The last quarter century has bore witness to great advances in both the detection and treatment of numerous cancers. Even so, malignancies of the central nervous system, especially high grade astrocytomas, continue to thwart our best efforts toward effective chemotherapeutic strategies. With prognosis remaining bleak, the time for serious consideration of alternative therapies has arrived. Various preparations of the marijuana plant, Cannabis sativa, and related synthetic and endogenous compounds, may constitute just such an alternative. Cannabinoids, although much maligned historically for their psychotropic effects and clear abuse potential, have long been used medicinally and are now staging an impressive comeback as recent studies have begun to explore their powerful anti-tumoral properties.

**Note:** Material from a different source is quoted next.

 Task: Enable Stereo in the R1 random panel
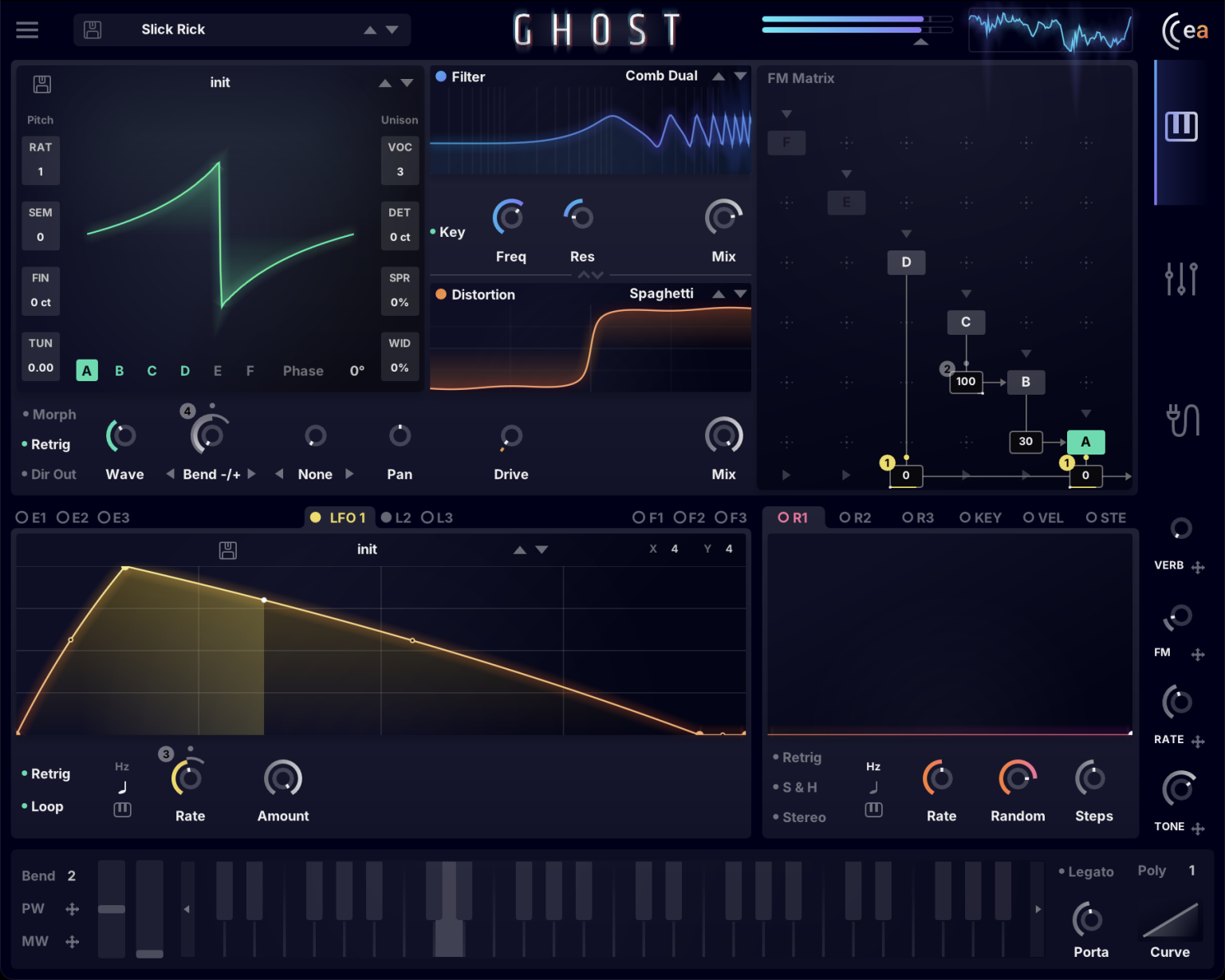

Specifically, cannabinoids represent unique compounds for treating high-grade, astrocytic tumors. Whether cannabinoid receptors, CB1 and/or CB2, mediate this therapeutic effect is unclear. My research focused on the role that CB1 and CB2 receptors play in cannabinoid-induced astrocytoma cell death, as well as the nature of the cytotoxicity induced. To address these questions I generated astrocytoma subclones that express set levels of CB1 and CB2, and found that cannabinoids induce apoptosis only in cells expressing low levels of receptors that couple to ERK1/2. In contrast, cannabinoids do not induce apoptosis in cells expressing high levels of receptors because these now also couple to the prosurvival signal AKT. Remarkably, cannabinoids applied at high concentration induce apoptosis in all subclones independently of CB1, CB2 and AKT, but still through a mechanism involving ERK1/2. Thus the high expression level of CB1 and CB2 receptors commonly found in malignant astrocytomas precludes the use of cannabinoids as therapeutics, unless AKT is concomitantly inhibited, or cannabinoids are applied at concentrations that bypass CB1 and CB2 receptors yet still activate ERK1/2. Based on my findings, I propose the continued, intense investigation of cannabinoid efficacies as novel anti-cancer agents, especially in models recapitulating such properties within the unique environment of the brain.